With the colder, rainy weather starting to roll in and a number of service projects coming up on our family calendar, we decided to take a free, relatively sunny day and be tourists one more time. Brian had to get some work done, so it was just the Carisch ladies for a drive up to Killarney, an area known for its beautiful national park and the famous “Ring of Kerry” scenic drive. I’ll just interject here that driving on the left has not been a big deal at all, surprisingly. It’s amazing how the brain easily shifts 20 years of driving experience to the opposite side of the road. It was a beautiful drive of hills, pastures, coastline, rivers and tree-lined roads.
After about an hour we came upon Molly Gallivan’s. This stop turned out to be one of those rare and wonderful experiences in parenthood where everyone actually gets what she wants. Mom got history education and outdoor exercise, the girls got animals and chocolate. Our little adventure at this traditional Irish farm started with a short video about the life of Molly Gallivan. A popular character in her day, Molly was a strong-willed widow who fed her family of seven children off her own land. To supplement her small income she also ran an illegal pub in the evenings featuring her own homemade whiskey. (Clearly why she was so popular.) Walking along the trail leading through Molly’s farm was like stepping back in time. We pet the animals which roamed freely throughout the farm, saw the ruins of a family cottage from the era of the potato famine, and explored the antique rooms of Molly’s cottage.

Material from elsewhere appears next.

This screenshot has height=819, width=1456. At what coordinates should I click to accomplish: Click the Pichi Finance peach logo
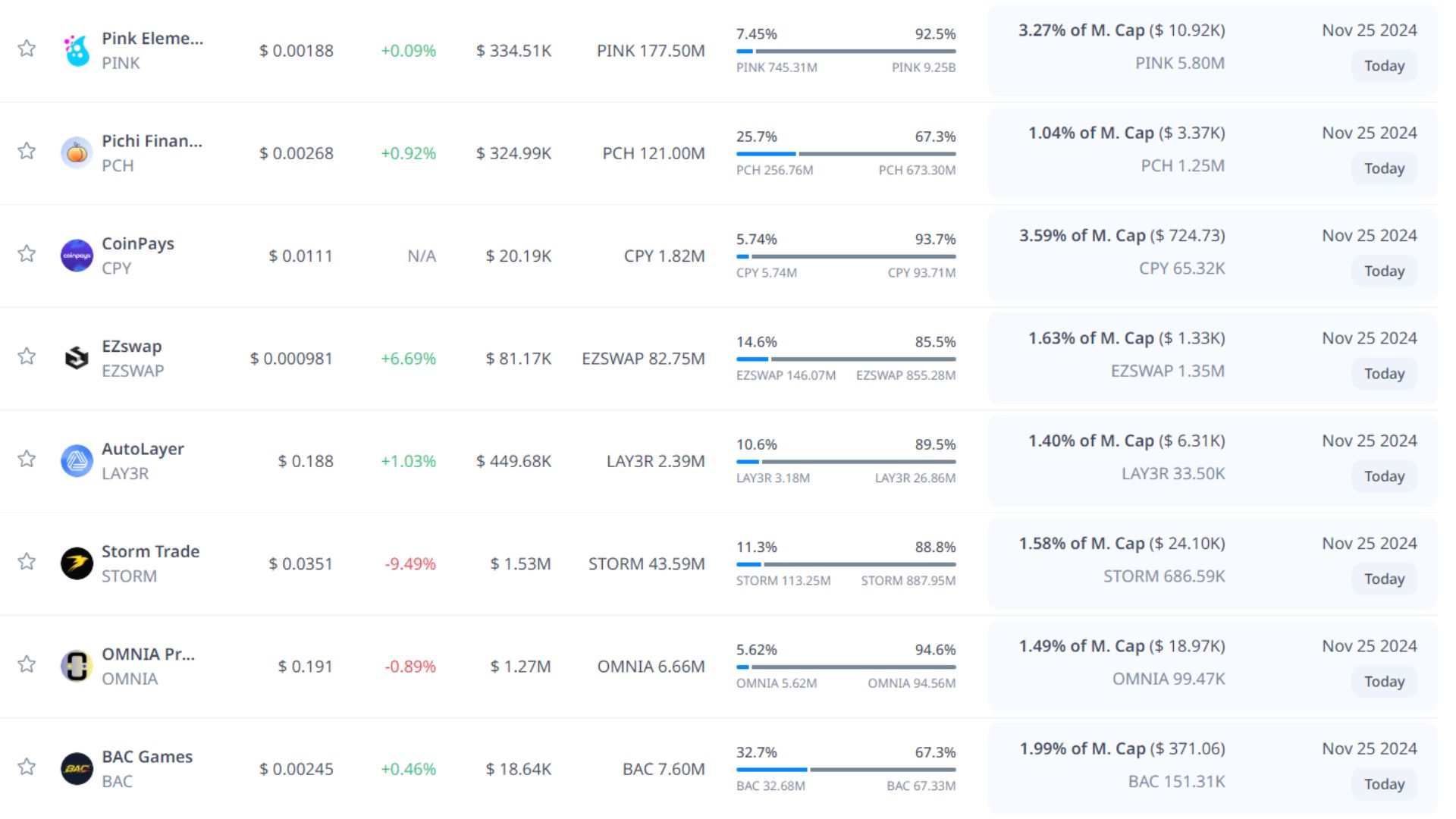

Afterwards we went to the farm’s little tea room for soup, bread and chocolate fudge. The staff was extremely friendly, the kids and I had a great time, and the fudge was so good we bought some to send home with Christmas presents. I did, however, have a bad parenting moment when I realized I’d let my kids pet a pig and then forgot to have them wash their hands before we ate. BAH! I’m just going to chalk that one up to “building their immune systems.”
After Molly’s we kept driving north to Killarney. We stopped in the cute town center for a late lunch and then continued on into the Killarney National Park. The park is massive and we only explored a small corner of it, but what we did see was beautiful. We walked around Muckross House, a massive stone mansion with 52 chimneys and 365 windows. I decided to finally give the girls the thing they’ve been asking for throughout this entire trip – a carriage ride. We hopped in a “jaunting car” outside the mansion, which took us along the lake and to the Torc Waterfall.
Our driver, Jackie, told us some of the history of the area during our ride. The Muckross House was originally built for Henry and Mary Herbert in 1843. Extensive improvements were made to the property during the 1850s in preparation for a visit by Queen Victoria. While the Queen probably had a nice two days at the estate, the money sunk into impressing her contributed to the family’s eventual bankruptcy and loss of the estate in the late 19th century. It was purchased by a member of the Guinness family and later by the Vincent family, who eventually donated the property to the nation of Ireland. It’s now 11,000 acres of protected national park. After walking the gardens and giving the girls some time to find “forts” in the woods, we got in the car for the drive back to Castletownshend.
However, as we were leaving the park we came upon a huge herd of deer. Back out of the car we came and watched as a buck with a massive rack marched around dozens of females bellowing at the young bucks who were attempting to approach his herd. It was a fascinating thing to see in nature. Unfortunately, all I had was my phone’s camera, so the pictures don’t do the experience justice.
Overall, it was a great day for the Carisch ladies. I drove back through periodic rain while the girls serenaded me acapella with a series of Avett Brothers songs. Can’t get much better than that for a girls’ day out.